Records for this task Start Marker

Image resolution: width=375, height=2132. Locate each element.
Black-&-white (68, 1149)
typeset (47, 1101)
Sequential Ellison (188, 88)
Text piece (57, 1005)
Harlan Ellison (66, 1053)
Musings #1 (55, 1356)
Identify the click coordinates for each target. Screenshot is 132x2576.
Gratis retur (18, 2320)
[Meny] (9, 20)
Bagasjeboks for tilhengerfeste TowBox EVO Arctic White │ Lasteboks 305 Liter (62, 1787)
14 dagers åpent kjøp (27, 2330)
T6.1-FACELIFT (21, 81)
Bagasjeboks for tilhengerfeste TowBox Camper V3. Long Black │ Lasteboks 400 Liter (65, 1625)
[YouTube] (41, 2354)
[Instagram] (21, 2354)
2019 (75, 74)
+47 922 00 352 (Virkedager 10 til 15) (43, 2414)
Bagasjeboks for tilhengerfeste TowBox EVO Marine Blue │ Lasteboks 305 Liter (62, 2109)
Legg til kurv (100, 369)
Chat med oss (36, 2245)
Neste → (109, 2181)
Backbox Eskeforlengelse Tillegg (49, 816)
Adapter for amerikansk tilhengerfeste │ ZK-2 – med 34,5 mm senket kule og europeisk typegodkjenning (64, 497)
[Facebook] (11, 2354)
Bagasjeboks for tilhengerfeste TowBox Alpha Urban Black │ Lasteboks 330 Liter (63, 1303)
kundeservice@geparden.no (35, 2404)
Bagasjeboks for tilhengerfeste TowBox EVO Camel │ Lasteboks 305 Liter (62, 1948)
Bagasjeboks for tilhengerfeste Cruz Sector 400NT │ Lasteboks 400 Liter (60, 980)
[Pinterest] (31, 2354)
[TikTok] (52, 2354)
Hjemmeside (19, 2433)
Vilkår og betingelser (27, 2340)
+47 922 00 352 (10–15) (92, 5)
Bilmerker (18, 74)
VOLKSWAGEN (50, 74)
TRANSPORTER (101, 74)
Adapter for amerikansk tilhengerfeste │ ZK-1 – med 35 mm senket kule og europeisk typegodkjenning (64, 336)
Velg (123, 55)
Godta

Records for this task End Marker

> _Assignment_:
Every entry should be output exactly as written, please.

> _Response area_:
Image resolution: width=375, height=2132. Locate each element.
Black-&-white (68, 1149)
typeset (47, 1101)
Sequential Ellison (188, 88)
Text piece (57, 1005)
Harlan Ellison (66, 1053)
Musings #1 (55, 1356)
Identify the click coordinates for each target. Screenshot is 132x2576.
Gratis retur (18, 2320)
[Meny] (9, 20)
Bagasjeboks for tilhengerfeste TowBox EVO Arctic White │ Lasteboks 305 Liter (62, 1787)
14 dagers åpent kjøp (27, 2330)
T6.1-FACELIFT (21, 81)
Bagasjeboks for tilhengerfeste TowBox Camper V3. Long Black │ Lasteboks 400 Liter (65, 1625)
[YouTube] (41, 2354)
[Instagram] (21, 2354)
2019 (75, 74)
+47 922 00 352 (Virkedager 10 til 15) (43, 2414)
Bagasjeboks for tilhengerfeste TowBox EVO Marine Blue │ Lasteboks 305 Liter (62, 2109)
Legg til kurv (100, 369)
Chat med oss (36, 2245)
Neste → (109, 2181)
Backbox Eskeforlengelse Tillegg (49, 816)
Adapter for amerikansk tilhengerfeste │ ZK-2 – med 34,5 mm senket kule og europeisk typegodkjenning (64, 497)
[Facebook] (11, 2354)
Bagasjeboks for tilhengerfeste TowBox Alpha Urban Black │ Lasteboks 330 Liter (63, 1303)
kundeservice@geparden.no (35, 2404)
Bagasjeboks for tilhengerfeste TowBox EVO Camel │ Lasteboks 305 Liter (62, 1948)
Bagasjeboks for tilhengerfeste Cruz Sector 400NT │ Lasteboks 400 Liter (60, 980)
[Pinterest] (31, 2354)
[TikTok] (52, 2354)
Hjemmeside (19, 2433)
Vilkår og betingelser (27, 2340)
+47 922 00 352 (10–15) (92, 5)
Bilmerker (18, 74)
VOLKSWAGEN (50, 74)
TRANSPORTER (101, 74)
Adapter for amerikansk tilhengerfeste │ ZK-1 – med 35 mm senket kule og europeisk typegodkjenning (64, 336)
Velg (123, 55)
Godta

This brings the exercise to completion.